[Saved data entries]
"""

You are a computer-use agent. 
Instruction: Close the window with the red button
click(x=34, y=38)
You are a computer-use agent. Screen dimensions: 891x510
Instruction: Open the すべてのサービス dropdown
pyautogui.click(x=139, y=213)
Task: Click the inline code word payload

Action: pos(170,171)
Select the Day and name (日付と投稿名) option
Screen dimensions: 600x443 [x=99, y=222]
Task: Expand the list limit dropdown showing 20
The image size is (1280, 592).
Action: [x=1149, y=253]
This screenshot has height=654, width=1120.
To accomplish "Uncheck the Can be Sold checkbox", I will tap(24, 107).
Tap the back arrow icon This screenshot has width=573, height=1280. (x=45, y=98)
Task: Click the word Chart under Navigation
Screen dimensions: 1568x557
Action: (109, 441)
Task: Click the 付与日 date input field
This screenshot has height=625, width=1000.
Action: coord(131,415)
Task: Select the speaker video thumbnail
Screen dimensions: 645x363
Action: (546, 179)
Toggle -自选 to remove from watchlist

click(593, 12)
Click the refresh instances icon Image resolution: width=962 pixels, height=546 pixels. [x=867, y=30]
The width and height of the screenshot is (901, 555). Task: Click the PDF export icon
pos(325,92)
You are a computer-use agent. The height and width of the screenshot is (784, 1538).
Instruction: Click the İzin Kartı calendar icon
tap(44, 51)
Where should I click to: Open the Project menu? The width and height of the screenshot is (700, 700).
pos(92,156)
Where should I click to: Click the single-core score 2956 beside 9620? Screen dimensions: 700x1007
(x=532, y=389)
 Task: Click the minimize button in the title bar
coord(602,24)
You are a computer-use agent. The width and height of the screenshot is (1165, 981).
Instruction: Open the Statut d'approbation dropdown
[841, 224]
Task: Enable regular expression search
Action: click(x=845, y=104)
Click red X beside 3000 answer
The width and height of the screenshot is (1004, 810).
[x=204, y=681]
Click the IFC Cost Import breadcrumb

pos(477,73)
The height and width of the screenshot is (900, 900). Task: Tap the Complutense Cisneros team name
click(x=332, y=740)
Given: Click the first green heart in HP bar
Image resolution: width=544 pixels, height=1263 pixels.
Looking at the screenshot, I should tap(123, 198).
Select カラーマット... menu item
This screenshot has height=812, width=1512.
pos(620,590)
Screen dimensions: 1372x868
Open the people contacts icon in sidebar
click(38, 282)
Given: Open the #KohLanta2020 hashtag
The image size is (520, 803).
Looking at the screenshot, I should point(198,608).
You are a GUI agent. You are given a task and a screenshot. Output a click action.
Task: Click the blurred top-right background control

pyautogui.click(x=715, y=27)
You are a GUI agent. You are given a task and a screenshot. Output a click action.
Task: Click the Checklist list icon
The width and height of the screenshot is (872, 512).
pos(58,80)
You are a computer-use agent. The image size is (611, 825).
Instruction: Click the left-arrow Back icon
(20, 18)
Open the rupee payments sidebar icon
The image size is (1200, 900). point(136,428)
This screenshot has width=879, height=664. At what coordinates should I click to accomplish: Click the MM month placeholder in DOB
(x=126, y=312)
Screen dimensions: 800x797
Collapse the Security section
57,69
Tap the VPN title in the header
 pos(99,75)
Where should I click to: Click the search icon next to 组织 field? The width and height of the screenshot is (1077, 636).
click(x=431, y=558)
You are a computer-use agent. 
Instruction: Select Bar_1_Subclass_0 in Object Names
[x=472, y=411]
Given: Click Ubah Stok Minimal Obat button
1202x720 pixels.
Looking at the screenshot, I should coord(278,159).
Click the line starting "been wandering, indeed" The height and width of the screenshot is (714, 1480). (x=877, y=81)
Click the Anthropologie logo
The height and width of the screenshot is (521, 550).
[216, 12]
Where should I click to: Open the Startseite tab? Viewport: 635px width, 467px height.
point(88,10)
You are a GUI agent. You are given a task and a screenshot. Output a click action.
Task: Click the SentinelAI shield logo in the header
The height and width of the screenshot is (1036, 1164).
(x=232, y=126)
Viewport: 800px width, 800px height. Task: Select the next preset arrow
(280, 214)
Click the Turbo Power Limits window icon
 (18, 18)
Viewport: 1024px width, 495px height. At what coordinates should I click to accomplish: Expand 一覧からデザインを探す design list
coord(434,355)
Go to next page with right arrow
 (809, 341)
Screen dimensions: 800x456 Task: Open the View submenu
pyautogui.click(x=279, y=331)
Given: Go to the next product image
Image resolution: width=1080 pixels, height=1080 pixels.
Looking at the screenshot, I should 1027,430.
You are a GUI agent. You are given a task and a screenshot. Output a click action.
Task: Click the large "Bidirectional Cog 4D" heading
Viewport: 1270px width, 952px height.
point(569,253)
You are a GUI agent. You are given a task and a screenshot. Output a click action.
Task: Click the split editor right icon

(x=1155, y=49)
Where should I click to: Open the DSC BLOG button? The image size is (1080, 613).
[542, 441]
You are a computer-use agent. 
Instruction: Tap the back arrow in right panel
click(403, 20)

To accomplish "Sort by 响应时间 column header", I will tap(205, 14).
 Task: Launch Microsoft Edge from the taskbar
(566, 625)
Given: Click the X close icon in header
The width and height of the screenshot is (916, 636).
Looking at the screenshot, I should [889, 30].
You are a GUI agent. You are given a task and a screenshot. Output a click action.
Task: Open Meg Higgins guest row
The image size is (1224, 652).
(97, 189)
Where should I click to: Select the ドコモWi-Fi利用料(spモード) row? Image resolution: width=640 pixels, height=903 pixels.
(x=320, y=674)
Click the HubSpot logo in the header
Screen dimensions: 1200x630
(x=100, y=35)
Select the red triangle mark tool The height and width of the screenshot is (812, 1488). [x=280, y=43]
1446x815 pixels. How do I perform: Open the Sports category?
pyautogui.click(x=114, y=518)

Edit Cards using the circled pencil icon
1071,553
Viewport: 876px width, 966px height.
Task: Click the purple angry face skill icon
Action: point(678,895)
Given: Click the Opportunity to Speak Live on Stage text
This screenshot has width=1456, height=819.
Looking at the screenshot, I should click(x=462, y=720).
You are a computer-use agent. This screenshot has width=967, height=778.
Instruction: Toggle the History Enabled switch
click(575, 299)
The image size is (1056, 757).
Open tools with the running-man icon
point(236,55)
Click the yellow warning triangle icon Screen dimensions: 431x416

"""

> THE TASK
Collect each line of the entries that has the word "computer", copying it in full.

> ANSWER SECTION
You are a computer-use agent. 
You are a computer-use agent. Screen dimensions: 891x510
You are a computer-use agent. The height and width of the screenshot is (784, 1538).
You are a computer-use agent. The width and height of the screenshot is (1165, 981).
You are a computer-use agent. The image size is (611, 825).
You are a computer-use agent. 
You are a computer-use agent. 
You are a computer-use agent. This screenshot has width=967, height=778.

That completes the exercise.